Apply to X for a coasting job where you're sort of prepared when it's slow, but absolutely unequipped to handle situations if the pace accelerates.
> a larger boring company with stability and predictability.
I mean, it sounds like you've got it already figured out - don't apply to startups, apply to large companies. Most of them are rather boring, although many have internal politics and other issues that are unfortunately rather exciting.
also honestly sometimes even if the profile doesn't explicitly say 100% remote, it can be if they want you bad enough. i got an exemption in my current place that's technically "hybrid only" ... wishing you best of luck.
I just dodged a bullet recently interviewing with an old boss of mine who wanted to use container orchestration for a perfectly working set of 40+ apps. They use docker in VMs as of now already, but they absolutely want kube or swarm, the reason being that "it's too complicated to manage the capacity planning for the VMs". Yeah let's add an extra layer of clustering and complexity for internal apps that will never scale just so that you feel good about having "an orchestrator", because you don't want to take a couple days to look at CPU/RAM usage and resize your infra.
Ultimately, you just have to take a look at what you are good at, and what companies are likely to value that.
I’ve worked in Java most of my career and anecdotally the Java projects were the most well run and unexciting.
The PHP/Laravel and JavaScript projects by contrast were on almost unreasonably tight deadlines, somewhat chaotic (the PHP ones anyways) and high stress.
My perfect boring job was remotely developing a product with solid CI, but otherwise minimal process, which was kinda like a startup.
My most hated job was just like others mentioned - consulting at non-tech company, tons of process, very little done, tons of meetings, hybrid in-person/commute, horrible codebase.

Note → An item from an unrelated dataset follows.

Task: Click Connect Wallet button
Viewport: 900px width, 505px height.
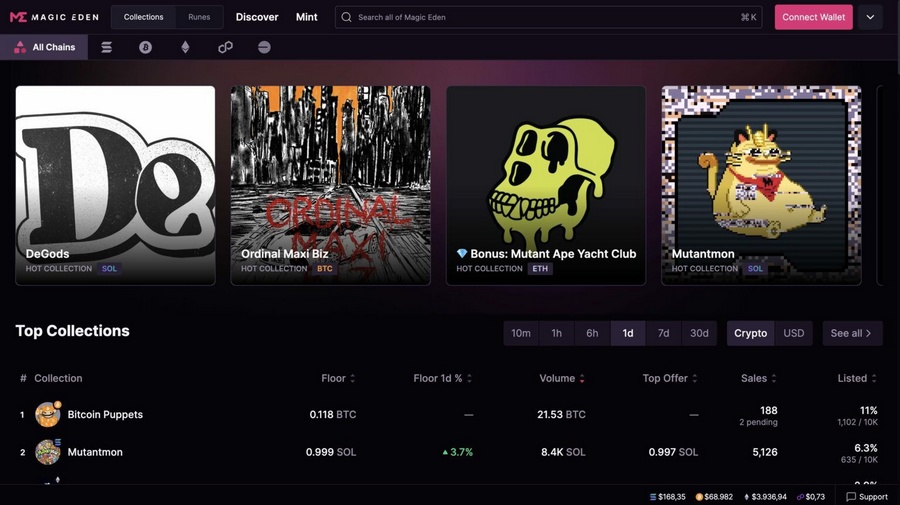Action: pyautogui.click(x=813, y=17)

It was the most boring time ever because I had to sit countless meetings, gather requirements, fight tons of stakeholders. Whereas with product it was always pretty clear - features were well defined, I could cleanly deliver them in hours or days and just keep ever improving it.
Edit: wonder if you could buy someone's boring business via seller financing.
Most of my 10 years has been working for startup size companies. It was fun at times, then it became stressing, too much work, too much time etc. Specially when I worked in a digital agency, working for clients tech products is horrible and stressing.
I finally changed job to a huge company B2B, non tech, but needs tech for their customers. They move SLOW, Steady, and with structure. They work for their own product.
I find that I work on tickets that, in my old job (startup) I would've had to do in a few hours, and here I can take a couple days and open a PR that has been battle tested, done with time, and no stress. Much much better quality.
I love my job now. And I feel I'm actually gaining such a valuable experience! I'm never going back to how I worked for 10 years
Delegate your work so you be stress free, plus you move towards growth
Watit and pick the one offering a boring job at something like an insurance company.
And here I thought "crossing" LinkedIn was a new slang.
Brush up on your Java skills, esp. Java EE and Spring Framework. If you know COBOL, doors may open for you.